For the IMF to be fully effective in its new role, it must be perceived as representing all countries in a fair manner. With that in mind, governance reform is being accelerated to ensure a decision-making structure that reflects current global realities. Completion of a second round of quota reform is scheduled for January 2011 at the latest, and emerging and low-income countries will be given a greater say in this reform. This is an important development, but the significance of quotas should not be overstated: dynamic emerging market countries already are serious global players, and their voice in the policy debate is increasingly heeded. Quota increases will, to this extent, simply reflect a reality that is already here.

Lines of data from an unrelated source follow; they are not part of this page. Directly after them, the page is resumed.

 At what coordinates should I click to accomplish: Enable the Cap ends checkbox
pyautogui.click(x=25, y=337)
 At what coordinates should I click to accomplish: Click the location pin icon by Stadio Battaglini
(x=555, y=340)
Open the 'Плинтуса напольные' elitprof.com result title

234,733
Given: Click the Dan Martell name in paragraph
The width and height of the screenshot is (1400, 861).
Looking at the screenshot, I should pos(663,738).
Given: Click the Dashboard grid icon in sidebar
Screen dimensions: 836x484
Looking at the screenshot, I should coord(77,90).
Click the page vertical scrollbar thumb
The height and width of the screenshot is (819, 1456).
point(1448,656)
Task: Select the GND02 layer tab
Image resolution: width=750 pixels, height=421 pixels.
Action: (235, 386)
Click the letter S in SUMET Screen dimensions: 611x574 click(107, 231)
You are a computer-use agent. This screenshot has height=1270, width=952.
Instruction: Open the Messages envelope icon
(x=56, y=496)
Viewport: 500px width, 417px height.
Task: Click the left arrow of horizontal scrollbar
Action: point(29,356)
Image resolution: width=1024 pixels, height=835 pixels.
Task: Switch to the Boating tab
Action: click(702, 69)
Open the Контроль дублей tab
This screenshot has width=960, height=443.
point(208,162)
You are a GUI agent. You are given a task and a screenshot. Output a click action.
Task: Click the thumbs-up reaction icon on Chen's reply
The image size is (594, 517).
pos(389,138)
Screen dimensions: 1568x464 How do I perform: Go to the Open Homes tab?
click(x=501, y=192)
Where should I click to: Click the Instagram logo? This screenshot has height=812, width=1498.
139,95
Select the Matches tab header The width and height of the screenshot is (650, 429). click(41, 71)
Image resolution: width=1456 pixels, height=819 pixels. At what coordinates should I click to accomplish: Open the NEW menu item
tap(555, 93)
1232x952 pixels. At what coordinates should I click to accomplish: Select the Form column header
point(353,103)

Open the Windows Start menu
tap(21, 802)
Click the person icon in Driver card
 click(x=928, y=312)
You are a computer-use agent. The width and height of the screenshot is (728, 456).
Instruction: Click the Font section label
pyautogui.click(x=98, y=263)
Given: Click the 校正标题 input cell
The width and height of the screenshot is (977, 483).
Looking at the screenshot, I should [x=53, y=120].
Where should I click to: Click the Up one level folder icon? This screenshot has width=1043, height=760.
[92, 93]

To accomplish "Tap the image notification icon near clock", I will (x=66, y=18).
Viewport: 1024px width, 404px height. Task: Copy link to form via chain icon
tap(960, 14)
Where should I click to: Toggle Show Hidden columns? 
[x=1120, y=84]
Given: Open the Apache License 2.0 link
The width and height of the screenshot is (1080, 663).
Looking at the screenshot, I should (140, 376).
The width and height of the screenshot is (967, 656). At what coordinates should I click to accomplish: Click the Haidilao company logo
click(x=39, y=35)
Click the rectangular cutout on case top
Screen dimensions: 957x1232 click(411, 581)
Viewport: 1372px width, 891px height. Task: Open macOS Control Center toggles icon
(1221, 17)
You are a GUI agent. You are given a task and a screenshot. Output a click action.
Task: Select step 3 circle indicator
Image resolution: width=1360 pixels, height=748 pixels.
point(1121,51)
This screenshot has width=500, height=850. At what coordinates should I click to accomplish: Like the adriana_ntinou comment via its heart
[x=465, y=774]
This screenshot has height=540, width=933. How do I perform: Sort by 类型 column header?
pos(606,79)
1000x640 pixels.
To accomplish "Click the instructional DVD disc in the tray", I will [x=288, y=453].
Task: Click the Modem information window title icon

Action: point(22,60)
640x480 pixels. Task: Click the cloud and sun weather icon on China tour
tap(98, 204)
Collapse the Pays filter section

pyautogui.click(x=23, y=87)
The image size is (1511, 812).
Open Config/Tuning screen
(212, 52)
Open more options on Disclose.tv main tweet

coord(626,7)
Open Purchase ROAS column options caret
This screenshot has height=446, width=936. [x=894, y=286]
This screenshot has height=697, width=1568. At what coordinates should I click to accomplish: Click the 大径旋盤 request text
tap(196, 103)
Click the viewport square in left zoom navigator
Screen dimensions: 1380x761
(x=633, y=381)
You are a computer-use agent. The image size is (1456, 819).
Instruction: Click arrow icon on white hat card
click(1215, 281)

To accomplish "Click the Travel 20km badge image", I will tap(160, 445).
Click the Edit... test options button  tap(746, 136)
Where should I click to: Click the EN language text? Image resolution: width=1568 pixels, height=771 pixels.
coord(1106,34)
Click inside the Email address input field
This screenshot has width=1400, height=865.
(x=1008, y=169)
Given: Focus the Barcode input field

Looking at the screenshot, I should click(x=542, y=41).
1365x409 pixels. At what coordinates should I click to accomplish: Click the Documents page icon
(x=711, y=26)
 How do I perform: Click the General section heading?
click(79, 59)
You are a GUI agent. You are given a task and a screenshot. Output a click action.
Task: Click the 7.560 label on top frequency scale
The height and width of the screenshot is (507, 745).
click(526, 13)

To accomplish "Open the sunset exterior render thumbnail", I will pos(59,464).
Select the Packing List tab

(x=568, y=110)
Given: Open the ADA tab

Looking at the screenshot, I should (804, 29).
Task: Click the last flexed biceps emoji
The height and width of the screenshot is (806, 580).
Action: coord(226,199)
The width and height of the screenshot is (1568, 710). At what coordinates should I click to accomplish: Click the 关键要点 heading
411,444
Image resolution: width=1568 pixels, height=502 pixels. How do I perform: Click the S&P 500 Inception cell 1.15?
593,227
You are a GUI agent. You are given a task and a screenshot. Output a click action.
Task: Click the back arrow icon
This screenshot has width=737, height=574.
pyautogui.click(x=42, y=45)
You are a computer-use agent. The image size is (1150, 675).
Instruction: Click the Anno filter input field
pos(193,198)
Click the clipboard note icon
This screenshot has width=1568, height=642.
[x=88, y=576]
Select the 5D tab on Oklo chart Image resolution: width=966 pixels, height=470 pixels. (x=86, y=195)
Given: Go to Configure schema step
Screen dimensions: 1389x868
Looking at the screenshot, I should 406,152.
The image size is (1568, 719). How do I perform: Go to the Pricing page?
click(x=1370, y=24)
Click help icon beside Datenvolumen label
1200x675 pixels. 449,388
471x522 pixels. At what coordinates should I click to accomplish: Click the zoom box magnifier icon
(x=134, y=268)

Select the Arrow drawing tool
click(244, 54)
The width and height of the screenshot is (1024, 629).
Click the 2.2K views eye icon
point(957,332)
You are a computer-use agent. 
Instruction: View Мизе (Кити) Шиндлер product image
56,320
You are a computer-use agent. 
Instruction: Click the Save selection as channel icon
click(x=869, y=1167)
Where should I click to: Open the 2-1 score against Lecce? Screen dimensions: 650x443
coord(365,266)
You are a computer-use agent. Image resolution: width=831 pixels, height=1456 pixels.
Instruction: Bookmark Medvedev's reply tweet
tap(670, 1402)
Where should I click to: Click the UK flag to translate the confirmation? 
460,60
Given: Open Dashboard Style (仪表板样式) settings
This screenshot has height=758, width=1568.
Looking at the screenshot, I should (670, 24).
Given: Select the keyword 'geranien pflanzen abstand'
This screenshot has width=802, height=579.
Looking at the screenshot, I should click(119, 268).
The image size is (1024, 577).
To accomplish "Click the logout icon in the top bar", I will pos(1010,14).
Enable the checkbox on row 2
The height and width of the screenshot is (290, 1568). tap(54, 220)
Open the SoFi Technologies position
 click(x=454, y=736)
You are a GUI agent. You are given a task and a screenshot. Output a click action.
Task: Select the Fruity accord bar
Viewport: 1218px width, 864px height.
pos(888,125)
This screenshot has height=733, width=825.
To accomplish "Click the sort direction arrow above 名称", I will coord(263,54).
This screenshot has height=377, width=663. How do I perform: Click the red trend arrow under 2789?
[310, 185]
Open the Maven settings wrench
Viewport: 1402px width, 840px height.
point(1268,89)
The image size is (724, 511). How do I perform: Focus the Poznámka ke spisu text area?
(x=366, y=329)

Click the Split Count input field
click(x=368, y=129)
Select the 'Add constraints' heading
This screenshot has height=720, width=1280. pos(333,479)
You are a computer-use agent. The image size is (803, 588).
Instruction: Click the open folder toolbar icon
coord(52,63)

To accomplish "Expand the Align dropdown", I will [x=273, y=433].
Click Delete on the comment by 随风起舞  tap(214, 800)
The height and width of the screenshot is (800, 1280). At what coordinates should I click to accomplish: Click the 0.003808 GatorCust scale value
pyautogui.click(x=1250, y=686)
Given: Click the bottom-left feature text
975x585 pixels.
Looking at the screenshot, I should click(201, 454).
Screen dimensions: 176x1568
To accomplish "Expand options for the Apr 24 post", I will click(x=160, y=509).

Global efforts have been focused largely on the crisis at hand, but the reforms in progress are aimed equally at the postcrisis world. It is surely too much to ask that any set of institutional changes eliminate business cycles or periods of financial sector stress. Moreover, economic and financial sector policies inevitably will remain primarily the business of national governments. Nevertheless, it is not unreasonable to hope that the ongoing changes to the global financial architecture—including to the IMF—can reduce the frequency and depth of future crises. If that can be accomplished, we will have gone a good distance toward ensuring that the benefits of our increasingly open and integrated global economy can be preserved and extended.
What additional changes might be expected? For one, although there have been major changes in global governance in recent months, the situation remains very much in flux. The enhanced role of the G-20 represents a major expansion of the international decision-making process, but it has at least two potential weaknesses. First, a vast majority of the world’s countries are excluded from the G-20: 165 members of the IMF are not represented directly in the process. And, second, the G-20 lacks a voting structure that allows difficult decisions to be reached except with overwhelming consensus. These shortcomings need to be addressed, and a new architecture might allow greater scope for joint decision making on a wider set of international economic and financial issues, with the IMF in its newly expanded role as a central player.